Cette contradiction entre les déclarations et les actions du régime militaire révèle une stratégie à double vitesse. Alors que les discours officiels vanteraient une émancipation totale, les dirigeants nigériens se tournent vers des solutions traditionnelles pour pallier l’incapacité à financer les besoins essentiels de la population.


Un engagement financier controversé

En marge des Assemblées annuelles de la Banque africaine de développement (BAD) à Brazzaville, un accord discret a été scellé le 26 mai 2026. Sous la signature de Sidi Ould Tah, représentant de l’institution, et de Maman Laouali Abdou Rafa pour le compte du Niger, un financement de 172 millions de dollars américains a été octroyé. Officiellement, ces fonds sont destinés à moderniser l’agriculture, soutenir l’entrepreneuriat des jeunes et renforcer les chaînes de valeur dans un contexte marqué par des défis climatiques et alimentaires majeurs.

Pourtant, cette manne financière soulève une question cruciale : comment justifier l’adhésion à des mécanismes d’aide internationale tout en prônant une indépendance économique ? Pour une partie de la population et des observateurs, cette démarche illustre une forme de pragmatisme forcé, voire un aveu d’échec en matière de gestion autonome.


Le quotidien des Nigériens, miroir des promesses non tenues

Dans les rues de Niamey, le décalage entre les annonces politiques et la réalité vécue est patent. Plusieurs indicateurs illustrent cette fracture :

  • Insécurité alimentaire endémique : Malgré les discours sur l’autosuffisance, l’inflation et les ruptures d’approvisionnement persistent, fragilisant la résilience des ménages.
  • Chômage des jeunes : Les opportunités économiques promises tardent à se concrétiser, laissant une jeunesse en quête de perspectives professionnelles.
  • Dépendance aux prêts étrangers : Le recours systématique à l’endettement extérieur révèle l’incapacité de l’État à financer ses ambitions par ses seules ressources.

« Les discours sur la dignité nationale peinent à masquer une dépendance financière qui ne dit pas son nom », confie, sous couvert d’anonymat, un économiste basé en Afrique de l’Ouest. Pour les citoyens, l’enjeu n’est plus idéologique, mais bien concret : remplir son assiette et équilibrer son budget au quotidien.


Un souverainisme en trompe-l’œil

L’acceptation de ce prêt de 172 millions de dollars par le CNSP trahit une réalité incontournable : le régime ne peut, à lui seul, répondre aux défis climatiques et alimentaires qui frappent le Niger.

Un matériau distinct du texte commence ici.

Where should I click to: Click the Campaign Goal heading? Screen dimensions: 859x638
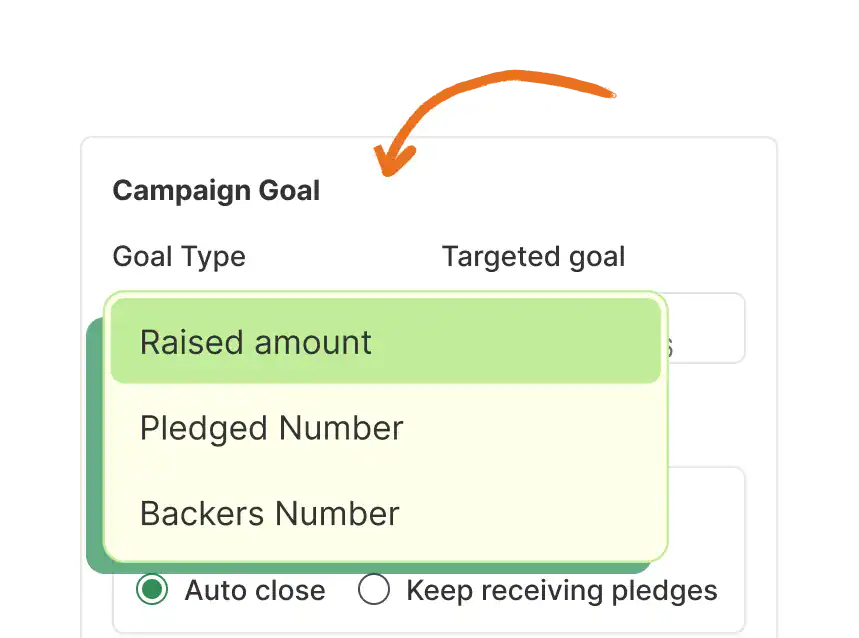(216, 190)
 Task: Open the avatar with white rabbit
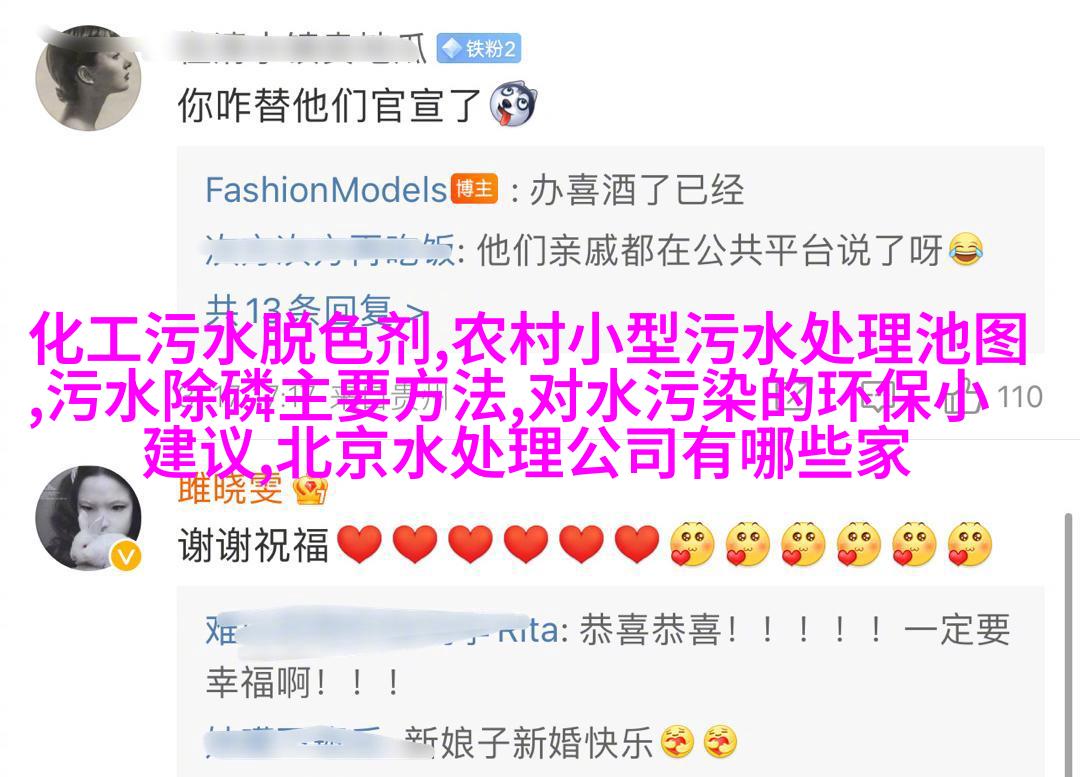tap(88, 518)
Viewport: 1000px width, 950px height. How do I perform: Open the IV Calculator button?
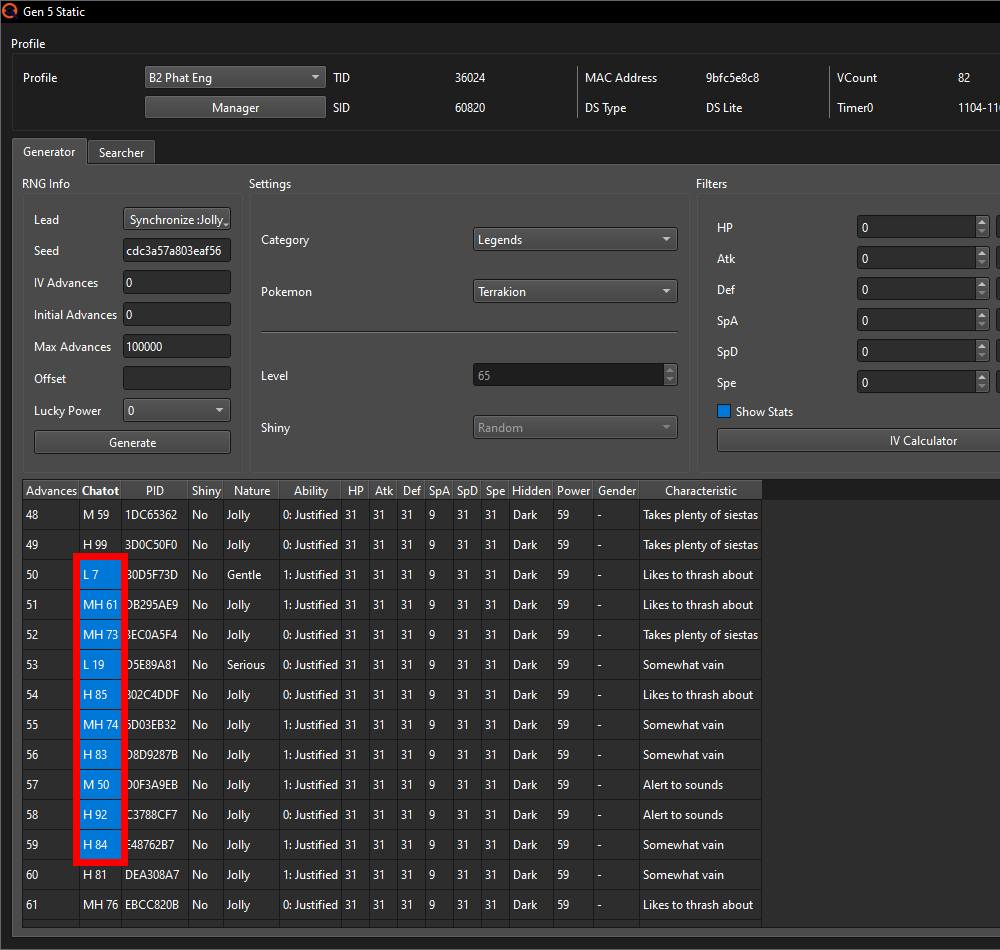pyautogui.click(x=858, y=441)
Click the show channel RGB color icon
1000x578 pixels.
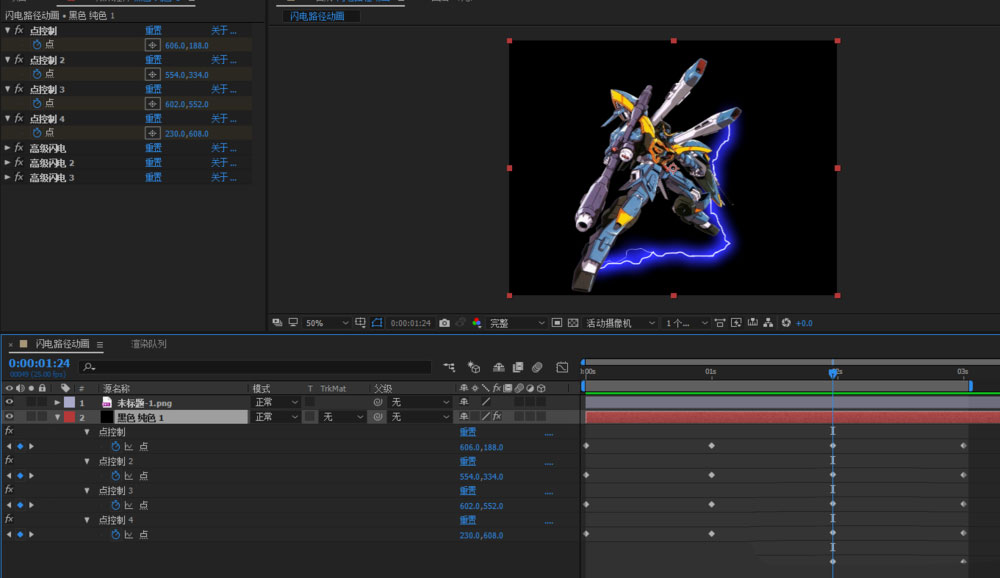click(476, 323)
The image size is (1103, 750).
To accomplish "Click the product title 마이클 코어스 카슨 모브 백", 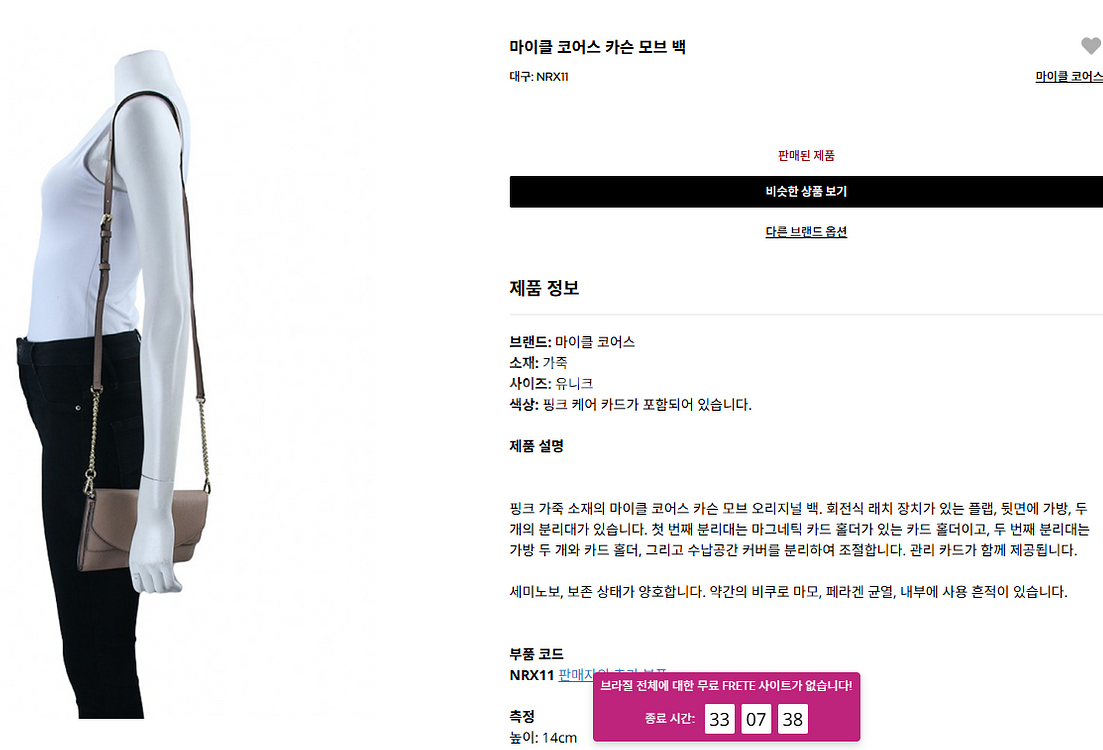I will pyautogui.click(x=598, y=47).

Si le développement agricole et l’inclusion des jeunes constituent des priorités légitimes, le retour vers des solutions externes souligne les limites d’une gouvernance isolée sur le plan diplomatique et régional.

Pour les Nigériens, l’heure n’est plus aux déclarations ambitieuses, mais à l’action. Les dettes contractées aujourd’hui pèseront sur les générations futures, éloignant davantage l’idéal d’une souveraineté économique pleinement assumée. Entre l’illusion d’une rupture affichée et la nécessité d’un financement extérieur, le régime de Tiani semble condamné à naviguer dans une zone grise, où les promesses peinent à se concrétiser.